═══ EXCERPTED TEXT ═══

Monaco’s economy delivered a timely reminder of its resilience in the first quarter of 2025, as total revenue (excluding financial and insurance activities) surpassed €5 billion for the first time; a 12.3% increase on the previous year…

The quarterly economy bulletin published by IMSEE shows that this growth was driven primarily by scientific and technical activities, with just two economic sectors reporting a decline in turnover.

Monaco’s foreign trade excluding France also grew by 2.1%, with exports surging by €73.5 million (+28.2%) while imports fell, narrowing the trade deficit by €126.5 million. The trade coverage ratio passed 50% for the first time. Notably, trade with the European Union fell below 50% of Monaco’s total trade volume for the first time, while trade with the UK, particularly in works of art and antiques, saw major growth.

The Principality’s real estate market set new records. New-build apartment sales, buoyed by deliveries at Mareterra and Bay House, reached €1.9 billion from just 42 transactions: an unprecedented quarterly figure. Resale values also hit a record, rising to €735 million.

Tourism continued to recover, with the hotel occupancy rate reaching 54%, exceeding pre-pandemic levels. Though arrivals dipped slightly, the longer average stay (+5.2%) contributed to a 10.7% increase in occupied rooms.

Private-sector employment declined by 1.3%, mostly due to a sharp drop in temporary work and a downturn in construction jobs. However, new business creation surged, particularly among non-commercial entities.

Meanwhile, car registrations fell by 12.2%, but ecological vehicles now account for 45.5% of new registrations. Public parking usage and helicopter passenger traffic both increased, reflecting robust local and regional mobility.

Overall, the first quarter results show Monaco entering 2025 with positive momentum in trade, real estate, and tourism, despite some pressure on employment.

═══ DATA RECORDS ═══

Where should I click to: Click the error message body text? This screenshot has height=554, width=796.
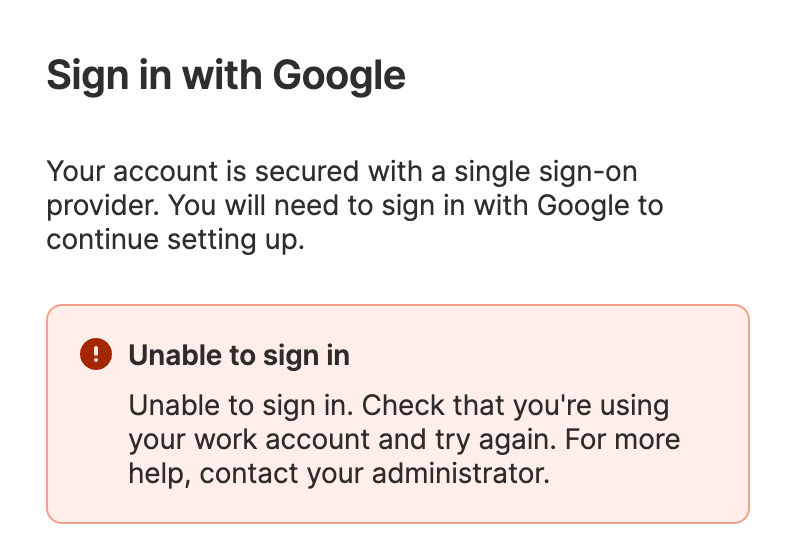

═══
═══ DATA RECORDS ═══

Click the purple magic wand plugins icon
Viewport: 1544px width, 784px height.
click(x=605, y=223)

═══
═══ DATA RECORDS ═══

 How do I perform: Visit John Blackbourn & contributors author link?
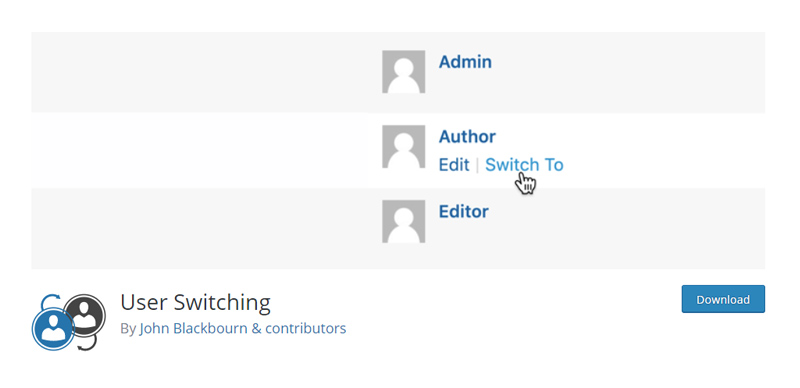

═══

→ TASK DETAILS
From the text on Monaco's first-quarter 2025 economy above, set down word for word the passage starting with "The Principality’s real" and going on through "to €735 million.".

→ EXPECTED ANSWER
The Principality’s real estate market set new records. New-build apartment sales, buoyed by deliveries at Mareterra and Bay House, reached €1.9 billion from just 42 transactions: an unprecedented quarterly figure. Resale values also hit a record, rising to €735 million.